Laika fue una perrita mestiza nacida en las calles de Moscú durante la década de 1950. Antes de convertirse en símbolo de la carrera espacial, sobrevivía como muchos animales callejeros de la ciudad soviética: soportando frío extremo, hambre y condiciones difíciles. Precisamente esa resistencia llamó la atención de los científicos encargados de las primeras pruebas biológicas espaciales.
Antes de que astronautas caminaran sobre la Luna, antes de que existieran estaciones espaciales y mucho antes de que robots exploraran Marte, hubo una pequeña perrita callejera que cambió la historia de la exploración espacial.
Su nombre era Laika.
Y aunque probablemente nunca imaginó lo importante que sería su viaje, terminó convirtiéndose en uno de los seres más recordados de toda la carrera espacial.
Laika vivía en las calles de Moscú.
Era una perrita mestiza, pequeña y resistente, acostumbrada al frío y a sobrevivir en condiciones difíciles.

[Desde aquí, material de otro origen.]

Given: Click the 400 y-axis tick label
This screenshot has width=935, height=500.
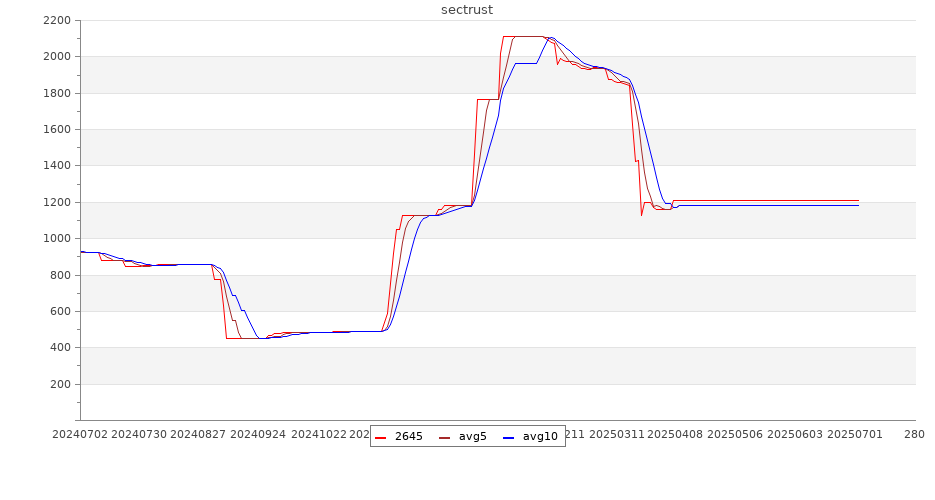Looking at the screenshot, I should [61, 348].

Los científicos soviéticos creían que los animales callejeros tendrían mayor capacidad de soportar situaciones extremas.
Por eso fue seleccionada para formar parte de una misión muy especial.
El objetivo era enviar un ser vivo al espacio.
Y no solo eso.
La idea era comprobar si un organismo podía sobrevivir fuera de la Tierra.
En 1957 la exploración espacial recién comenzaba. Nadie sabía realmente qué ocurriría con un cuerpo vivo en gravedad cero.
¿Sería posible respirar?
¿Funcionaría el corazón normalmente?
¿Podría soportarse el estrés del lanzamiento?
Todo era desconocido.
Entonces apareció Laika.
El 3 de noviembre de 1957 fue lanzada al espacio dentro del Sputnik 2.
Se convirtió oficialmente en el primer ser vivo en orbitar la Tierra.
La cápsula donde viajaba tenía sistemas básicos de soporte vital, alimento en forma de gel y sensores para monitorear respiración, presión arterial y ritmo cardíaco.
Los científicos buscaban comprender cómo reaccionaba un organismo vivo frente a la aceleración extrema del lanzamiento y a la microgravedad. Hasta ese momento nadie sabía con certeza si un ser vivo podría sobrevivir fuera de la Tierra.
Durante el lanzamiento, su ritmo cardíaco aumentó muchísimo debido al estrés.
Pero luego logró estabilizarse.
Laika estaba viajando alrededor del planeta.
Mirando un cielo que ningún ser vivo había visto antes.
Y aunque la misión fue considerada un avance científico enorme, también tenía una parte triste.
El Sputnik 2 no había sido diseñado para regresar.
Era una misión sin retorno.
Con el paso de las horas, problemas de temperatura comenzaron a afectar la cápsula.
Décadas después, científicos soviéticos reconocieron que Laika sobrevivió solo algunas horas después del lanzamiento.
Aun así, la información obtenida permitió entender mucho mejor cómo reaccionan los organismos vivos en el espacio.
Y gracias a esos datos, años después los seres humanos pudieron comenzar sus propios viajes espaciales.
La historia de Laika sigue generando emociones mezcladas.
Por un lado, representa un enorme avance científico.
Por otro, también nos invita a reflexionar sobre la ética, los animales y el costo de ciertos descubrimientos.
Pero hay algo que sigue siendo imposible negar.
Laika abrió el camino.
Fue la primera viajera espacial.
Una pequeña perrita callejera que terminó convirtiéndose en parte de la historia del universo humano.
Laika nunca entendió que estaba participando en uno de los momentos más importantes de la historia humana. Era solo una pequeña perrita viajando hacia un lugar desconocido. Y quizá por eso su historia sigue emocionando tanto: porque antes de que las personas alcanzaran las estrellas, alguien pequeño y silencioso abrió primero el camino.